Where did they come from? is the most-often asked question when people notice robins flocking to junipers and pooping all over their cars and porches. I never saw this many last summer, is the usual comment after the question.
The answer is that these are not our robins, that is, last summer's robins. The robins we're seeing and hearing in the junipers and backyards during winter are down from the Far North , probably from Canada and Washington, perhaps a few from Alaska and the Northwest Territories. And they're here for only two reasons: companionship and food. When one robin finds food, everyone finds food, and food means juniper berries (and other fruit).
There is no question that juniper berries are the number one staple food for migrating robins in Central Oregon. Those of you who have robin poop all over your vehicles and decks can see very plainly that the awful offal is made of digested juniper berries, some not as digested as they should be.

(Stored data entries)
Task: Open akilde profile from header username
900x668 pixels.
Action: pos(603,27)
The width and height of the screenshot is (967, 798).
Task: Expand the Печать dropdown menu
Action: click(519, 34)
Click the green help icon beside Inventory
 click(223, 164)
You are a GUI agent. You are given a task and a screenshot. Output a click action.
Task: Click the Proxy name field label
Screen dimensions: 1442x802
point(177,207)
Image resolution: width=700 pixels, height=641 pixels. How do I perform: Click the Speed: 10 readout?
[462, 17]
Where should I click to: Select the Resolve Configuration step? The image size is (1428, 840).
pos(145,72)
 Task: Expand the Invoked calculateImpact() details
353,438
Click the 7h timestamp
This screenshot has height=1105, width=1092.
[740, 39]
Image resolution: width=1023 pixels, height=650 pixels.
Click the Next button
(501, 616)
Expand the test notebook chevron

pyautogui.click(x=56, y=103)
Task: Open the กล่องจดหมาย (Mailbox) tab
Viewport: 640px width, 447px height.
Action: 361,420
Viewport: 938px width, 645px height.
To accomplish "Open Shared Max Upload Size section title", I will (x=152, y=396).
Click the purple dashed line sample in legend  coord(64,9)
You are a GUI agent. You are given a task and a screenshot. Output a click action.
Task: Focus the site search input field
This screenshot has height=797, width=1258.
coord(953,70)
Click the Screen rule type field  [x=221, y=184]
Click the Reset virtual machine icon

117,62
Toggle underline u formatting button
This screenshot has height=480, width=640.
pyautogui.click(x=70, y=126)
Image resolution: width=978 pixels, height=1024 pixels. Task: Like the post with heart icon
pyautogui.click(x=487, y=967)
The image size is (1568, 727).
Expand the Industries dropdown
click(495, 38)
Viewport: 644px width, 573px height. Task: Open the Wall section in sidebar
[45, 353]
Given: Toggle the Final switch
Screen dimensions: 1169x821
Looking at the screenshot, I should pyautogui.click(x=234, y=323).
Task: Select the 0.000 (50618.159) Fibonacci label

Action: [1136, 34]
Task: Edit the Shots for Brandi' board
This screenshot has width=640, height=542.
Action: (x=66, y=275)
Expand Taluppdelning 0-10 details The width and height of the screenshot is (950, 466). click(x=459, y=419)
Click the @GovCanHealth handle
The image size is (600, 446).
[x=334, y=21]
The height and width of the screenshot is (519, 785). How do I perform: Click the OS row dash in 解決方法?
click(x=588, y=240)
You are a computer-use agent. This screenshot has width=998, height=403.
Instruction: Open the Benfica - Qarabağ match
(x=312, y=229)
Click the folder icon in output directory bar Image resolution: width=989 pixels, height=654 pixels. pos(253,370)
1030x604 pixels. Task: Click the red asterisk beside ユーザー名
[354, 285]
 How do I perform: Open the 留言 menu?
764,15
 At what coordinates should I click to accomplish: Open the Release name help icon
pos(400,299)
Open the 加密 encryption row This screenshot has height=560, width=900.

WHAT THE TASK ASKS:
In the text about winter robins, why are the robins in the junipers and backyards during winter? Answer in one to three sentences.

EXERCISE RESULT:
They are there for only two reasons: companionship and food. When one robin finds food, everyone finds food, and that food means juniper berries and other fruit.